Hütz isn’t new to the fashion world. He spent two years as a model, signing with an agency when he arrived in New York and found gainful employment with Marc Jacobs and Donna Karan among others. “Catwalk, photos for magazine, I did it all,” he tuts. “Back in my retarded mode when I was thinking about becoming a fashion designer.” He quit “as soon as I could replace money from there with my music money”. Still, he’s always cultivated a look; cutting the arms and necks off T-shirts and sewing patches over everything. It would be a mistake, though, to confuse facial hair with fashion statement. “There is saying in Ukraine that a man without a moustache is like a woman with one,” he explains. “I strongly stand behind that theory.”

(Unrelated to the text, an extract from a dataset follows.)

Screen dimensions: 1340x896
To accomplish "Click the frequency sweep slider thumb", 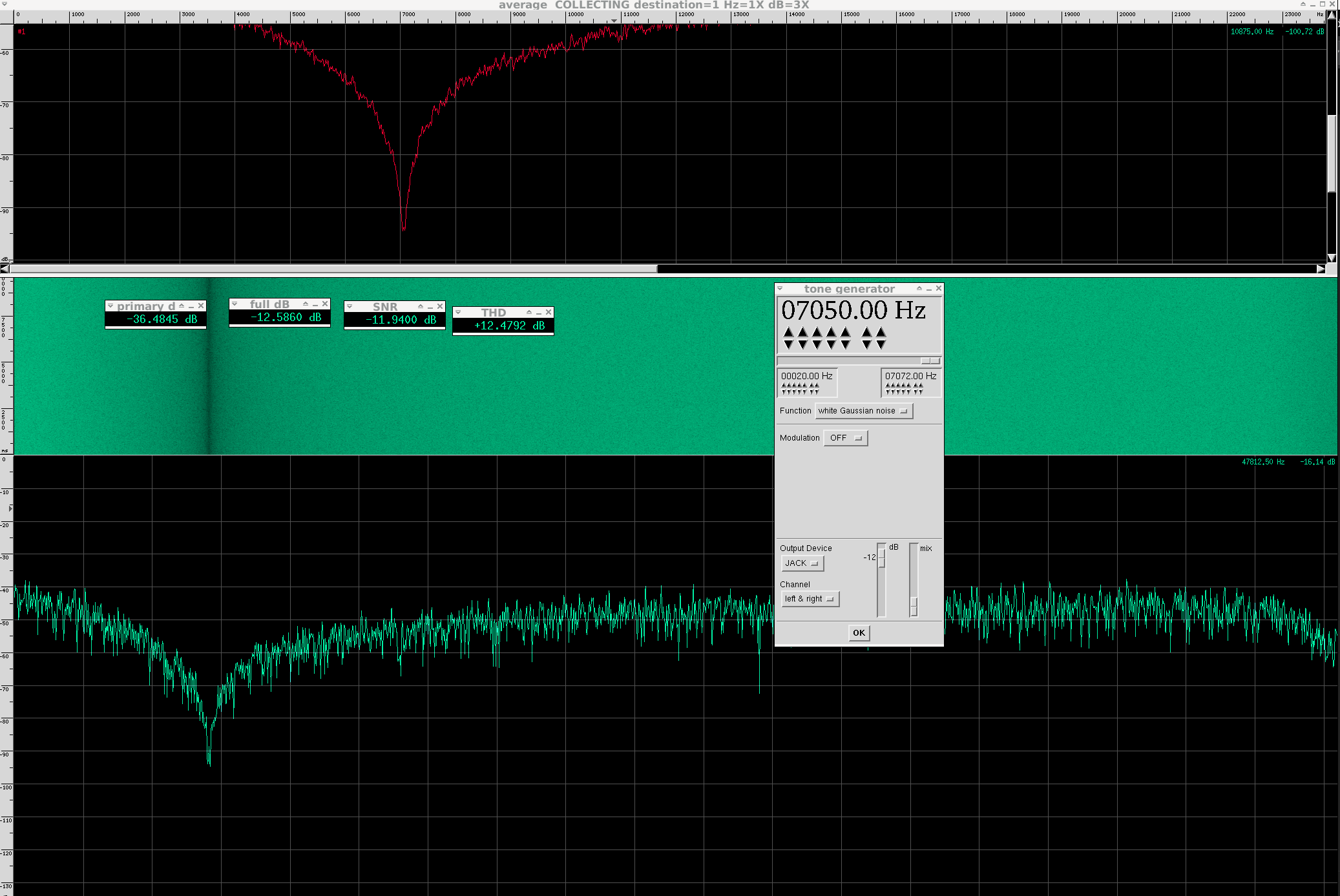I will click(x=930, y=360).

Growing up in a Kiev tower block, space was at something of a premium. “There was nine of us,” says Hütz. “My grandfather lived on the balcony. In winter, he would usually split somewhere else.” Hütz’s mother was a dancer and a singer, his father an occasional guitarist and local butcher. An army training in radio technology meant that Dad could unscramble the blocks Soviet authorities had placed on Western signals, and by his early teens, Hütz was straining to enjoy the Doors and Jimi Hendrix through the static. Since everybody wanted to be friends with the local butcher, Dad was also able to trade meat for cassettes of more esoteric treasure. The Birthday Party – Nick Cave’s challenging first band – proved inspirational. “I felt that it’s absolutely insane and magnificent and on the other hand, I can play shit like that! You didn’t have to be Emerson, Lake & Palmer, you know.”
At 18 he left home to work his way round Europe and eventually ended up in New York, before starting to trade explicitly on his gypsy roots (his grandmother is Roma) and forming Gogol Bordello, naming them after the Ukrainian-born author of offbeat Russian tales, Nikolai Gogol. He’s now a champion for his heritage. “Most of the gypsy, if you meet them, they will deny their nationality,” he says. “It’s not a terrible thing, it’s just a survival tactic, you know?”
Soon, Gogol Bordello were the talk of the Downtown scene. “It was late Nineties and New York felt like it was about to fall asleep. We come with the live chickens and whatnot. A lot of crazy shit, like 30 people on stage. Everybody swinging on chandeliers. The whole crowd dancing on the bar at the end of the show. Banned from every club in town. It was mayhem.”
Hütz is a fan of the Clash and some Gogol Bordello songs are overtly politicised, such as Greencard Husband from 1999’s Voi-La Intruder or Think Locally, F*** Globally from 2005's Gypsy Punks: Underdog World Strike. Other times, meanings don’t arrive so easily. “I’m still trying to figure that song out,” says Hütz of Super Theory of Super Everything from this year’s album Super Taranta!, out now.
Filth and Wisdom should be just as intriguing. Co-starring Richard E. Grant, it features a ballet school, a dominatrix and Hütz in drag. “Sure. Every actor dreams of a role like that,” he says of the film that debuts at the Sundance Film Festival in January. “Let’s not forget who direct it.” Was Madonna a good first-time director? “I was impressed. She’s a very hard worker but so is me.” Maybe she had some pointers from her director husband? “I’m not really supposed to talk about it a lot,” he says. And anyway, it’s not like he’s planning to act full-time. “Acting is tedious as f***. Why would I change my career even? Music is love of my life.
“I think I’m in a place where I want to be and that’s pretty great, you know? But I don’t analyse it all that much,” he continues. “For the most time I’m driven by complete instinct.”